The Times Literary Supplement:   


Marina Warner
STRANGER MAGIC
Charmed states and the “Arabian Nights” 

Some dreamers move about on flying beds, apropos of which Warner notes that the English words sofa (from suffiah in Arabic), divan (from diwan in Persian), and ottoman (Turkish) are all words for a day bed; the oriental sofa became “the epitome of oriental hedonism, . . . a low-lying couch for reclining and abandoning oneself, alone or with others – to love-making, autoeroticism, smoking, gossiping, daydreaming, to storytelling, reading and studying, and to quietness and reflection”. It is the place where daydreaming readers lie fantasizing about the stories they’ve read.
... when Freud called his couch an ottoman and covered it with a Persian carpet, he may have been, “consciously or unconsciously”, creating an Oriental setting for the first psychoanalytical talking cures, “a form of storytelling, with the roles reversed (it is the narrator who needs to be healed, not the listener-Sultan)”. Freud, who kept a statue of the Hindu god Vishnu on his desk, was very much an Orientalist.

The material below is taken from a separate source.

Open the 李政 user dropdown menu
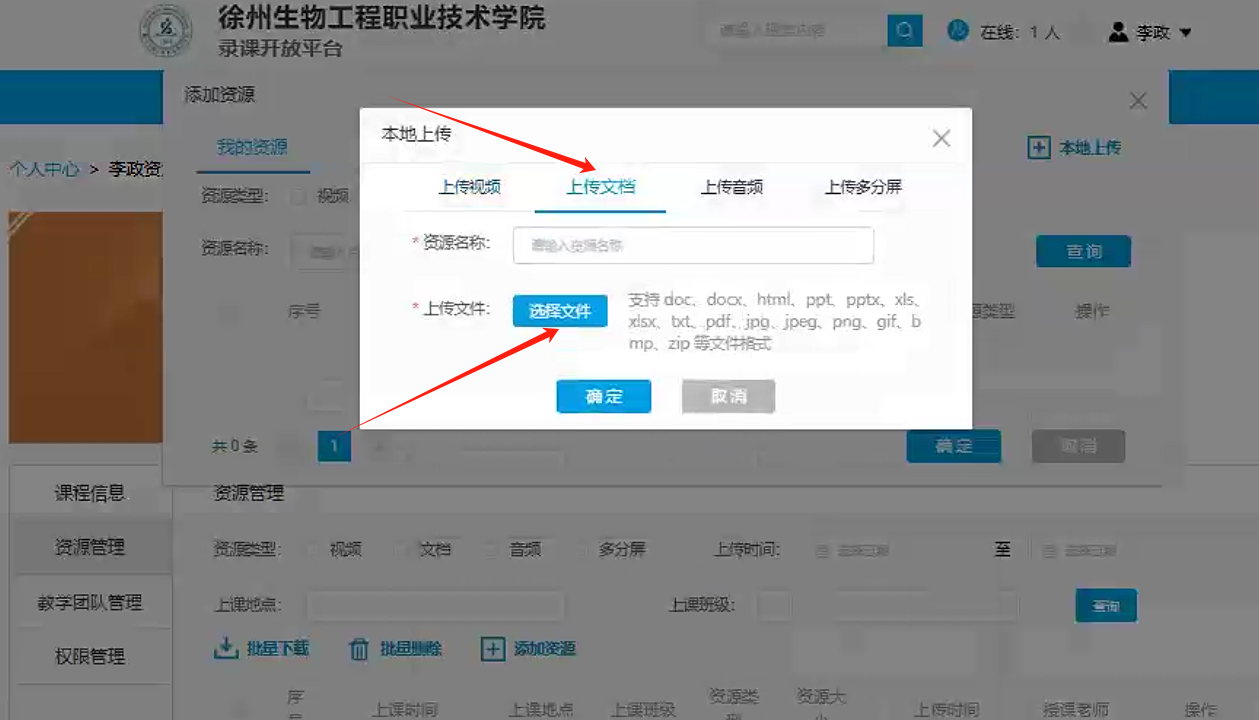The image size is (1259, 720). coord(1151,32)
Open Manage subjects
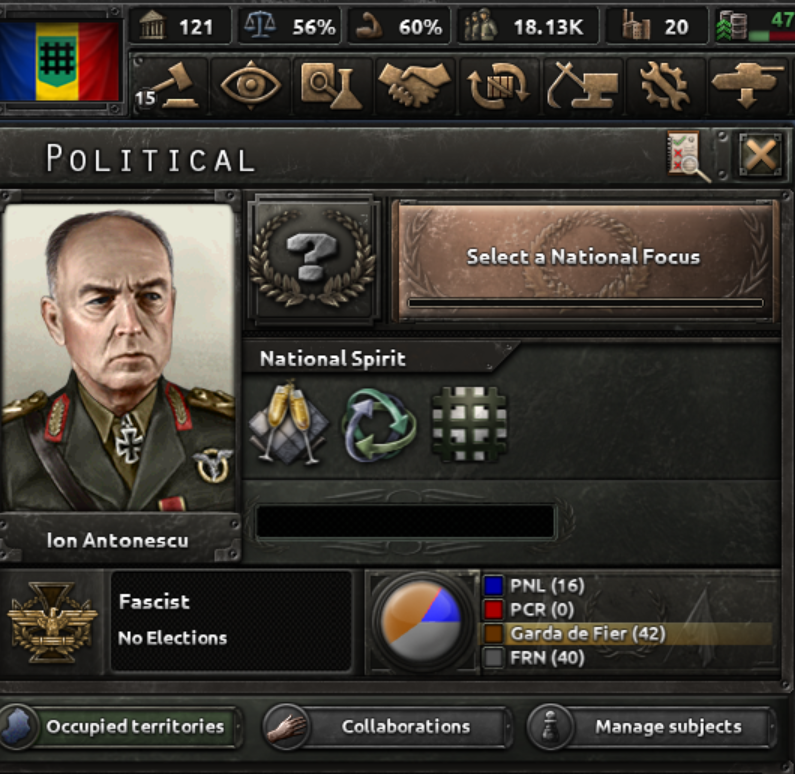Viewport: 795px width, 774px height. click(651, 726)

within the Arabic tradition, the tales of the Nights were discounted as popular trash, pulp fiction; despite numerous allusions to the Prophet, and quotations and echoes of the Qur’an, they were “too much fun, often transgressive or amoral fun, to be orthodox or respectable . . .”. Galland cleaned out the homosexual episodes, but Burton (whom Warner calls “the Frank Harris of the desert and the bazaar”) footnoted them and generally made the tales more salacious, stealing most of them from Richard Payne and adding many of his own, thumbing his nose at the prevailing prudery of Victorian Britain, “with glee and a fair deal of invention, projection, and transference”. One reviewer epitomized the European translators as “Galland for the nursery, Lane for the library, Payne for the study, and Burton for the sewers.”